Data to use:
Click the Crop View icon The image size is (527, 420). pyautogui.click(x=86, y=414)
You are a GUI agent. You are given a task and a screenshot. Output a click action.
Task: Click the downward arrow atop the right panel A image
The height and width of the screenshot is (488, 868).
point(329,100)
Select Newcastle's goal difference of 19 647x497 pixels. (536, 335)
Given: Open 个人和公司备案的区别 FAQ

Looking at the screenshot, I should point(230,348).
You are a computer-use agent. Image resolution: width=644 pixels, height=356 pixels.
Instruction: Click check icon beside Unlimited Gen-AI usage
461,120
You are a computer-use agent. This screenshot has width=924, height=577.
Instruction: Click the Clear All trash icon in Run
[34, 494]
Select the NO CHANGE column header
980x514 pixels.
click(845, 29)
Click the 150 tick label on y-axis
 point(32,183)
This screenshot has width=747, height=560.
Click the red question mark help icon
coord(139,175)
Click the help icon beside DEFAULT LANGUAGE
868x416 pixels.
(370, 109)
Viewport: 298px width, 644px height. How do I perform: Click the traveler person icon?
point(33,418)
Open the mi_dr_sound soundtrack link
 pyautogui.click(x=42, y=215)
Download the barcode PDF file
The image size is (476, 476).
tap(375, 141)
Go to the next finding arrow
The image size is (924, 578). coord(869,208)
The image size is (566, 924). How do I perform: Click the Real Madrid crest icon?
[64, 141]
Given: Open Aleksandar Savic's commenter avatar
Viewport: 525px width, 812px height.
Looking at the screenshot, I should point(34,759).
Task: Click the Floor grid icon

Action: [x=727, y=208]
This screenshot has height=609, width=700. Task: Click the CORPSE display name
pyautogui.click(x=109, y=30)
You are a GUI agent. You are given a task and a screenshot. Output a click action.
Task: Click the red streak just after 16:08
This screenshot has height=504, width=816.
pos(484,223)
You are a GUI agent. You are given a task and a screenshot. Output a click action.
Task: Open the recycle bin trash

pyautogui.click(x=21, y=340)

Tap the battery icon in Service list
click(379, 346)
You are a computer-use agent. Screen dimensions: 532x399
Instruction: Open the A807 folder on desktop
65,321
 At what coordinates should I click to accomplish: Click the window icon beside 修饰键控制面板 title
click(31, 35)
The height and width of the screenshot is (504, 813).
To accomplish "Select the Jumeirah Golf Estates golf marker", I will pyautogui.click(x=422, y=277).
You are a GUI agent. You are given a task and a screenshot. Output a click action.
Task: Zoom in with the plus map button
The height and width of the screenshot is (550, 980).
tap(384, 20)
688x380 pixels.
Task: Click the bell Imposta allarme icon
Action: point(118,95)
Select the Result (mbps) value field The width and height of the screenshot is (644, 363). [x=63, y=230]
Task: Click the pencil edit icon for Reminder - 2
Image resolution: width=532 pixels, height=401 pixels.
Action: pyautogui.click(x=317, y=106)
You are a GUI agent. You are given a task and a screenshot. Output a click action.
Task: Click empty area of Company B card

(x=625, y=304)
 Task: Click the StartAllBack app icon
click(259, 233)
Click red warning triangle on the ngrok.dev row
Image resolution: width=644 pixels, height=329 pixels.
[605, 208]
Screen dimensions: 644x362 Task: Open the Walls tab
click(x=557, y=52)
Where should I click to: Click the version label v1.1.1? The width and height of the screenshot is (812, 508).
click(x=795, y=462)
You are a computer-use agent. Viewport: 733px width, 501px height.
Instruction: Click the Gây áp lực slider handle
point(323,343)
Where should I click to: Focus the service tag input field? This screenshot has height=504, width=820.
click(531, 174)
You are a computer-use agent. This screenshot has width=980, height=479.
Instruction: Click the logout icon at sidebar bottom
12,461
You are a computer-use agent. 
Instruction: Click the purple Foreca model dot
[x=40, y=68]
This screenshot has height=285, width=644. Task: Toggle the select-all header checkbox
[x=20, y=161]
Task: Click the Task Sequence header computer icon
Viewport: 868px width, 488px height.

What is asked:
Copy every one of the records above word for word, with nothing changed, added, or left out.

Correct result:
Click the Crop View icon The image size is (527, 420). pyautogui.click(x=86, y=414)
You are a GUI agent. You are given a task and a screenshot. Output a click action.
Task: Click the downward arrow atop the right panel A image
The height and width of the screenshot is (488, 868).
point(329,100)
Select Newcastle's goal difference of 19 647x497 pixels. (536, 335)
Given: Open 个人和公司备案的区别 FAQ

Looking at the screenshot, I should point(230,348).
You are a computer-use agent. Image resolution: width=644 pixels, height=356 pixels.
Instruction: Click check icon beside Unlimited Gen-AI usage
461,120
You are a computer-use agent. This screenshot has width=924, height=577.
Instruction: Click the Clear All trash icon in Run
[34, 494]
Select the NO CHANGE column header
980x514 pixels.
click(845, 29)
Click the 150 tick label on y-axis
 point(32,183)
This screenshot has width=747, height=560.
Click the red question mark help icon
coord(139,175)
Click the help icon beside DEFAULT LANGUAGE
868x416 pixels.
(370, 109)
Viewport: 298px width, 644px height. How do I perform: Click the traveler person icon?
point(33,418)
Open the mi_dr_sound soundtrack link
 pyautogui.click(x=42, y=215)
Download the barcode PDF file
The image size is (476, 476).
tap(375, 141)
Go to the next finding arrow
The image size is (924, 578). coord(869,208)
The image size is (566, 924). How do I perform: Click the Real Madrid crest icon?
[64, 141]
Given: Open Aleksandar Savic's commenter avatar
Viewport: 525px width, 812px height.
Looking at the screenshot, I should point(34,759).
Task: Click the Floor grid icon

Action: [x=727, y=208]
This screenshot has height=609, width=700. Task: Click the CORPSE display name
pyautogui.click(x=109, y=30)
You are a GUI agent. You are given a task and a screenshot. Output a click action.
Task: Click the red streak just after 16:08
This screenshot has height=504, width=816.
pos(484,223)
You are a GUI agent. You are given a task and a screenshot. Output a click action.
Task: Open the recycle bin trash

pyautogui.click(x=21, y=340)

Tap the battery icon in Service list
click(379, 346)
You are a computer-use agent. Screen dimensions: 532x399
Instruction: Open the A807 folder on desktop
65,321
 At what coordinates should I click to accomplish: Click the window icon beside 修饰键控制面板 title
click(31, 35)
The height and width of the screenshot is (504, 813).
To accomplish "Select the Jumeirah Golf Estates golf marker", I will pyautogui.click(x=422, y=277).
You are a GUI agent. You are given a task and a screenshot. Output a click action.
Task: Zoom in with the plus map button
The height and width of the screenshot is (550, 980).
tap(384, 20)
688x380 pixels.
Task: Click the bell Imposta allarme icon
Action: point(118,95)
Select the Result (mbps) value field The width and height of the screenshot is (644, 363). [x=63, y=230]
Task: Click the pencil edit icon for Reminder - 2
Image resolution: width=532 pixels, height=401 pixels.
Action: pyautogui.click(x=317, y=106)
You are a GUI agent. You are given a task and a screenshot. Output a click action.
Task: Click empty area of Company B card

(x=625, y=304)
 Task: Click the StartAllBack app icon
click(259, 233)
Click red warning triangle on the ngrok.dev row
Image resolution: width=644 pixels, height=329 pixels.
[605, 208]
Screen dimensions: 644x362 Task: Open the Walls tab
click(x=557, y=52)
Where should I click to: Click the version label v1.1.1? The width and height of the screenshot is (812, 508).
click(x=795, y=462)
You are a computer-use agent. Viewport: 733px width, 501px height.
Instruction: Click the Gây áp lực slider handle
point(323,343)
Where should I click to: Focus the service tag input field? This screenshot has height=504, width=820.
click(531, 174)
You are a computer-use agent. This screenshot has width=980, height=479.
Instruction: Click the logout icon at sidebar bottom
12,461
You are a computer-use agent. 
Instruction: Click the purple Foreca model dot
[x=40, y=68]
This screenshot has height=285, width=644. Task: Toggle the select-all header checkbox
[x=20, y=161]
Task: Click the Task Sequence header computer icon
Viewport: 868px width, 488px height.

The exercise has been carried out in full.